I work in a high rise office building. Bruce Willis would be proud of me.
Yesterday, two co-workers stepped out of the elevator during the lunch hour coming back in with food when I was waiting with a friend to head out to lunch.
What they didn't do as they exited was warn us of the elevator malfunction. When I entered the car, the first step was a doozy, since the elevator hadn't risen the extra few inches to match the floor level.
So the doors close on us and I press the ground floor button. We start chatting as the comforting noise of whirring cables commences. But we soon realized the sounds are from neighboring cars. Ours was not moving.
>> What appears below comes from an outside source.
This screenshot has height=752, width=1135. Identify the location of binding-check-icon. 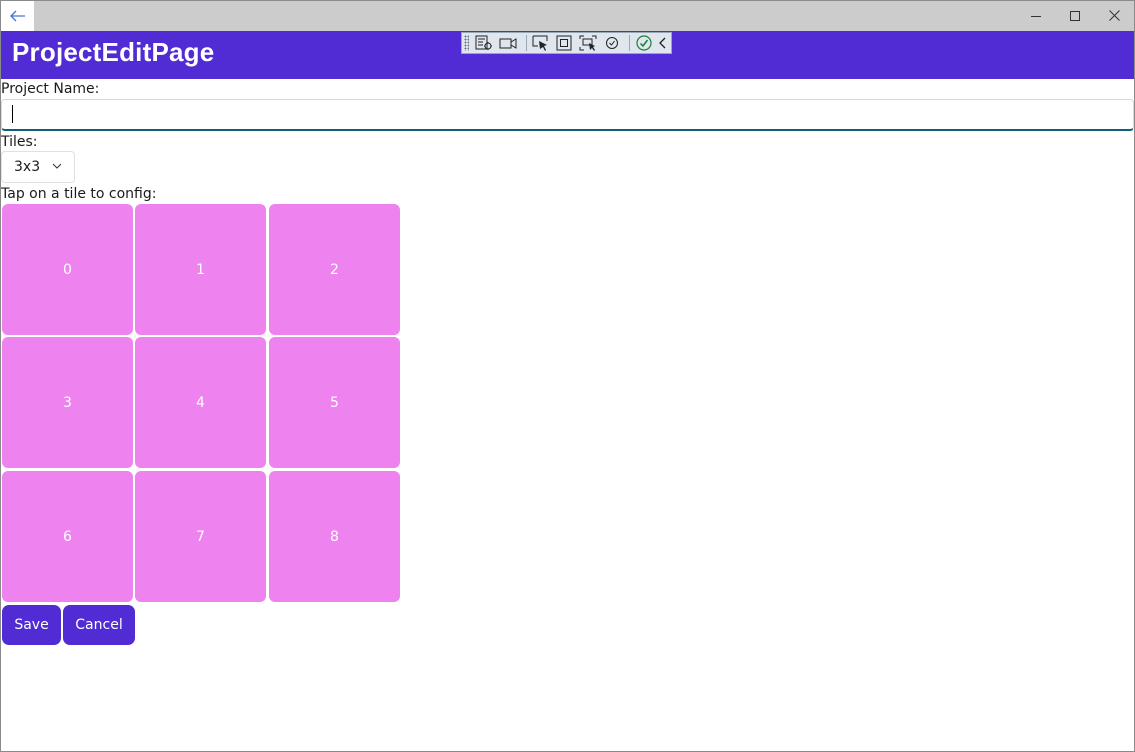
(644, 43).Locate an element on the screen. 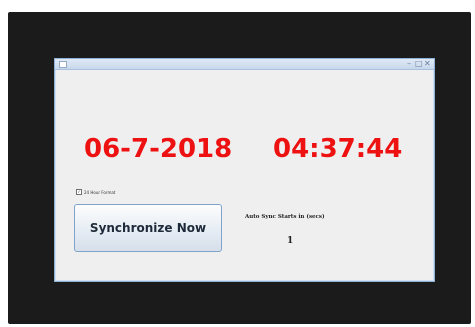  synchronize-now-button: Synchronize Now is located at coordinates (148, 228).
We pressed the ground floor button repeatedly. That did not work to get us moving. Even when we demonstrated our seriousness by jabbing the button a few more times.
At that point I am grateful I hit the bathroon before heading out to lunch. This could take a while.
We figured retreat was an option if we weren't going to move, and hit the "door open" button. The doors did not open.
Then we hit the floor below and the floor above. Nothing.
So I try to get signal to call my office to get help. Maybe someone can call for an elevator and we'll open up. No signal.
So she presses the alarm. No response. This is lunch hour. People have more important things to do than respond to an emergency signal. Probably kids playing, right?
She presses the red contact help button. Nothing. One never touches the red button, of course. Not until you really need that hotline to the jaws of life and the SWAT team that will come through the elevator roof on fast ropes to get us out. Apparently there is no team waiting to spring into action. Nobody even said "hello?" or anything.
So it was up to me. Relying on my brute manly strength (and delicate fingertips), I managed to get my fingers into the minor door gap, work them in deep enough to get some leverage (vaguely hoping the elevator didn't suddently start moving down, slamming me into the ceiling, or something), and then pulled the doors apart after a few nervous seconds of reistance while my manhood stood on the line. Failure was an option, as I well knew.
But it worked, the doors opened, and we stepped up and out to safety. We were free! And then trusted another elevator.
I do hope the rescue SWAT team wasn't too disappointed when they arrived and found no stranded office workers. After all, I handled the problem. With a vengeance.